● **Objective**
Using the patent rejection passage below, state what the abbreviation OFAC stands for.

Regarding claim 11, the rejection of claim 1 is incorporated herein. Furthermore, the combination of Stergioudis, Givental, Lesiecki teaches
wherein the particular characteristic comprises a suspicion that the data record is fraudulent,  wherein the list of data records having the particular characteristic comprises a list of known fraud sources, and wherein the operations further comprise automatically blocking a transaction associated with the data record. ([0019] of Lesiecki states “In one embodiment, list filtering enables transactions to be monitored and flagged for a variety of reasons. For example, if a participant in a financial transaction is known to have committed fraud in the past, a watch list filter system consistent with disclosed embodiments may flag the transaction as potentially fraudulent. As another example, if a participant in a financial transaction is known or suspected to be involved with a terrorist group, narcotic group, or is otherwise on a list of individuals known to be involved in illegal acts, a watch list filter system consistent with disclosed embodiments may flag the transaction in order to stop or pause it and/or alert appropriate parties (such as a government agency)” [0037] of Lesiecki states “For example, database(s) 109 may include, for example, lists of politically/financially notable or exposed individuals, watch lists, fraud lists, a list of sanctioned or embargoed entities such as an OFAC (Office of Foreign Assets Control) list, RFC (Risk, Fraud & Compliance) lists, or the like.” [0041] of Lesiecki states “For instance, while a financial transaction is occurring, invoking system 101 may send one or more names of one or more participants associated with the transaction to server 103 for processing in a manner consistent with the disclosed embodiments, such as for checking against one or more lists, and for pausing or denying the transaction if one or more participants is found on the list(s).” Lesiecki’s system flags records associated with fraud, which characteristic of interest is fraud suspicion. It also uses database with fraud list, which is entities known to be associated with fraud or that they have particular characteristic of fraud. As the Lesiecki’s system stops/pause/deny transaction that are inappropriate, it corresponds to automatically blocking these transactions associated with the fraud data record.)

● **Raw data**
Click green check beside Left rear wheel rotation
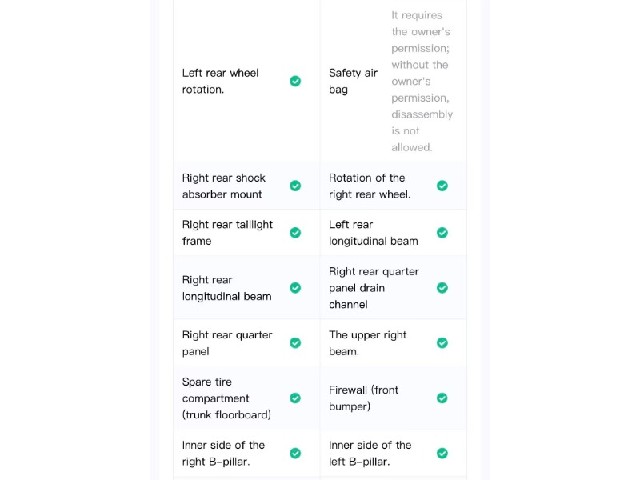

● **The response**
Office of Foreign Assets Control